▶ [Goal]
Rewrite all of the records with every "Given:" swapped for "Instruction:", keeping everything else the same.

═════ Extracted data ═════

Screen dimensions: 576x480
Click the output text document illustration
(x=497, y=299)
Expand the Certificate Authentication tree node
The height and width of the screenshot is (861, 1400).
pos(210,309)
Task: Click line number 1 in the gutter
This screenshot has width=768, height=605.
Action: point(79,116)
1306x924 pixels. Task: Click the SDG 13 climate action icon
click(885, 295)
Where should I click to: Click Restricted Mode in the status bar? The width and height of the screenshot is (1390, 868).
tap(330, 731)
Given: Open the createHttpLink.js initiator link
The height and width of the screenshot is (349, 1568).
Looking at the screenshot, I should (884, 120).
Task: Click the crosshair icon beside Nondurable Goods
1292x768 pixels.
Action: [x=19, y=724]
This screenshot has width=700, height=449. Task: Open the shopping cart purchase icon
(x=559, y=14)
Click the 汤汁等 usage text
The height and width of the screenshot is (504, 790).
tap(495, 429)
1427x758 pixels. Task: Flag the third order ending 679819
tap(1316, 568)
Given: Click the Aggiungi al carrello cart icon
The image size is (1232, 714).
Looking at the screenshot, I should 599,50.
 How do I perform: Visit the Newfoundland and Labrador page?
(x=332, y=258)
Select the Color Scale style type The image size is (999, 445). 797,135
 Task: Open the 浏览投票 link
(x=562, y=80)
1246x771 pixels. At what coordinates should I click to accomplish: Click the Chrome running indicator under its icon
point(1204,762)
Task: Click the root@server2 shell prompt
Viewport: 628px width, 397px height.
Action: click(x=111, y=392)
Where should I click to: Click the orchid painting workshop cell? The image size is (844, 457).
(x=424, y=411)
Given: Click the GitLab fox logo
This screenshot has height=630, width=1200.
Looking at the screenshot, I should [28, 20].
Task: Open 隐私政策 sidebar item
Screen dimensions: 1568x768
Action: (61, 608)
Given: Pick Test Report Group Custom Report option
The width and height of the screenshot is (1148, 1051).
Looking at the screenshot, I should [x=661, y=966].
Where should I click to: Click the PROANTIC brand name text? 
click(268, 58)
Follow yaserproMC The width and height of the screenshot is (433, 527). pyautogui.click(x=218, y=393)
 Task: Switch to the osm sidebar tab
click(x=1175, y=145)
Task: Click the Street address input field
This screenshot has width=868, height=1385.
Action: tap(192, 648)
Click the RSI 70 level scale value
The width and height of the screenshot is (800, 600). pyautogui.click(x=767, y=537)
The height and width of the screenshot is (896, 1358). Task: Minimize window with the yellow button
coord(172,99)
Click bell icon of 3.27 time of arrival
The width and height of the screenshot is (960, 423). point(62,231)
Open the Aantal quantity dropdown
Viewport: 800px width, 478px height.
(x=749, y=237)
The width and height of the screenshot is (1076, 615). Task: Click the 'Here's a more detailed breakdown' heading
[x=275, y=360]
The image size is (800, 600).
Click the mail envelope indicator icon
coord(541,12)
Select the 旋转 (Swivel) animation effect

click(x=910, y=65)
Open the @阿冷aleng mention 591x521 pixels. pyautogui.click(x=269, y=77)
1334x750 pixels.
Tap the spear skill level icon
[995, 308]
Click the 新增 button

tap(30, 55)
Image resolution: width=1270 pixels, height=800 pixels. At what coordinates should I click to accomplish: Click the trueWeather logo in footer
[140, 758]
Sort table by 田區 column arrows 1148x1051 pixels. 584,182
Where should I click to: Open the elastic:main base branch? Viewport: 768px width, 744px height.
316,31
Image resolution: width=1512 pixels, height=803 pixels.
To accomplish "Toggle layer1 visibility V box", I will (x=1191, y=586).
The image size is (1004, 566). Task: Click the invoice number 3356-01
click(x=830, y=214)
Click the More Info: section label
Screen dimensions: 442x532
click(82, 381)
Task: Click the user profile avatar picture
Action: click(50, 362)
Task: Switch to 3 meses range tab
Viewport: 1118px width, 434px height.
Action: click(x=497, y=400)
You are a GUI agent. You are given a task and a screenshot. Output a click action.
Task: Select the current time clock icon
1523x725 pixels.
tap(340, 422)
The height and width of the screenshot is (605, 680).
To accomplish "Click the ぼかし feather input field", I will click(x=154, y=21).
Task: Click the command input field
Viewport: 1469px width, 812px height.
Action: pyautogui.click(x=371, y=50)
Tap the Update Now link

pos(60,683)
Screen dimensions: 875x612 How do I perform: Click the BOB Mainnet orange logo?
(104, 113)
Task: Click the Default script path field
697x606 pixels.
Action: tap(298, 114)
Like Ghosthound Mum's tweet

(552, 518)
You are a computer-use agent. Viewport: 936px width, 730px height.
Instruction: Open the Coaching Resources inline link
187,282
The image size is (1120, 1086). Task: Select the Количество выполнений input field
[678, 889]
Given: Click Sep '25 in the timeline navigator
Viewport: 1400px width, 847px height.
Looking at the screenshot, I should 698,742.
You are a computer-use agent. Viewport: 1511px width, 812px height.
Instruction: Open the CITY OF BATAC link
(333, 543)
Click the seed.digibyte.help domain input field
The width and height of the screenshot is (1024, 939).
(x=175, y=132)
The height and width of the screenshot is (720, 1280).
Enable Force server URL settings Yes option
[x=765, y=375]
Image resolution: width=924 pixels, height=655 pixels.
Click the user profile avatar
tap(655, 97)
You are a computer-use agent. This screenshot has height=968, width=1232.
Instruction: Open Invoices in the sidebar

═════

▶ [Task solution]
Screen dimensions: 576x480
Click the output text document illustration
(x=497, y=299)
Expand the Certificate Authentication tree node
The height and width of the screenshot is (861, 1400).
pos(210,309)
Task: Click line number 1 in the gutter
This screenshot has width=768, height=605.
Action: point(79,116)
1306x924 pixels. Task: Click the SDG 13 climate action icon
click(885, 295)
Where should I click to: Click Restricted Mode in the status bar? The width and height of the screenshot is (1390, 868).
tap(330, 731)
Instruction: Open the createHttpLink.js initiator link
The height and width of the screenshot is (349, 1568).
Looking at the screenshot, I should (884, 120).
Task: Click the crosshair icon beside Nondurable Goods
1292x768 pixels.
Action: [x=19, y=724]
This screenshot has width=700, height=449. Task: Open the shopping cart purchase icon
(x=559, y=14)
Click the 汤汁等 usage text
The height and width of the screenshot is (504, 790).
tap(495, 429)
1427x758 pixels. Task: Flag the third order ending 679819
tap(1316, 568)
Instruction: Click the Aggiungi al carrello cart icon
The image size is (1232, 714).
Looking at the screenshot, I should 599,50.
 How do I perform: Visit the Newfoundland and Labrador page?
(x=332, y=258)
Select the Color Scale style type The image size is (999, 445). 797,135
 Task: Open the 浏览投票 link
(x=562, y=80)
1246x771 pixels. At what coordinates should I click to accomplish: Click the Chrome running indicator under its icon
point(1204,762)
Task: Click the root@server2 shell prompt
Viewport: 628px width, 397px height.
Action: click(x=111, y=392)
Where should I click to: Click the orchid painting workshop cell? The image size is (844, 457).
(x=424, y=411)
Instruction: Click the GitLab fox logo
This screenshot has height=630, width=1200.
Looking at the screenshot, I should [28, 20].
Task: Open 隐私政策 sidebar item
Screen dimensions: 1568x768
Action: (61, 608)
Instruction: Pick Test Report Group Custom Report option
The width and height of the screenshot is (1148, 1051).
Looking at the screenshot, I should [x=661, y=966].
Where should I click to: Click the PROANTIC brand name text? 
click(268, 58)
Follow yaserproMC The width and height of the screenshot is (433, 527). pyautogui.click(x=218, y=393)
 Task: Switch to the osm sidebar tab
click(x=1175, y=145)
Task: Click the Street address input field
This screenshot has width=868, height=1385.
Action: tap(192, 648)
Click the RSI 70 level scale value
The width and height of the screenshot is (800, 600). pyautogui.click(x=767, y=537)
The height and width of the screenshot is (896, 1358). Task: Minimize window with the yellow button
coord(172,99)
Click bell icon of 3.27 time of arrival
The width and height of the screenshot is (960, 423). point(62,231)
Open the Aantal quantity dropdown
Viewport: 800px width, 478px height.
(x=749, y=237)
The width and height of the screenshot is (1076, 615). Task: Click the 'Here's a more detailed breakdown' heading
[x=275, y=360]
The image size is (800, 600).
Click the mail envelope indicator icon
coord(541,12)
Select the 旋转 (Swivel) animation effect

click(x=910, y=65)
Open the @阿冷aleng mention 591x521 pixels. pyautogui.click(x=269, y=77)
1334x750 pixels.
Tap the spear skill level icon
[995, 308]
Click the 新增 button

tap(30, 55)
Image resolution: width=1270 pixels, height=800 pixels. At what coordinates should I click to accomplish: Click the trueWeather logo in footer
[140, 758]
Sort table by 田區 column arrows 1148x1051 pixels. 584,182
Where should I click to: Open the elastic:main base branch? Viewport: 768px width, 744px height.
316,31
Image resolution: width=1512 pixels, height=803 pixels.
To accomplish "Toggle layer1 visibility V box", I will (x=1191, y=586).
The image size is (1004, 566). Task: Click the invoice number 3356-01
click(x=830, y=214)
Click the More Info: section label
Screen dimensions: 442x532
click(82, 381)
Task: Click the user profile avatar picture
Action: click(50, 362)
Task: Switch to 3 meses range tab
Viewport: 1118px width, 434px height.
Action: click(x=497, y=400)
You are a GUI agent. You are given a task and a screenshot. Output a click action.
Task: Select the current time clock icon
1523x725 pixels.
tap(340, 422)
The height and width of the screenshot is (605, 680).
To accomplish "Click the ぼかし feather input field", I will click(x=154, y=21).
Task: Click the command input field
Viewport: 1469px width, 812px height.
Action: pyautogui.click(x=371, y=50)
Tap the Update Now link

pos(60,683)
Screen dimensions: 875x612 How do I perform: Click the BOB Mainnet orange logo?
(104, 113)
Task: Click the Default script path field
697x606 pixels.
Action: tap(298, 114)
Like Ghosthound Mum's tweet

(552, 518)
You are a computer-use agent. Viewport: 936px width, 730px height.
Instruction: Open the Coaching Resources inline link
187,282
The image size is (1120, 1086). Task: Select the Количество выполнений input field
[678, 889]
Instruction: Click Sep '25 in the timeline navigator
Viewport: 1400px width, 847px height.
Looking at the screenshot, I should 698,742.
You are a computer-use agent. Viewport: 1511px width, 812px height.
Instruction: Open the CITY OF BATAC link
(333, 543)
Click the seed.digibyte.help domain input field
The width and height of the screenshot is (1024, 939).
(x=175, y=132)
The height and width of the screenshot is (720, 1280).
Enable Force server URL settings Yes option
[x=765, y=375]
Image resolution: width=924 pixels, height=655 pixels.
Click the user profile avatar
tap(655, 97)
You are a computer-use agent. This screenshot has height=968, width=1232.
Instruction: Open Invoices in the sidebar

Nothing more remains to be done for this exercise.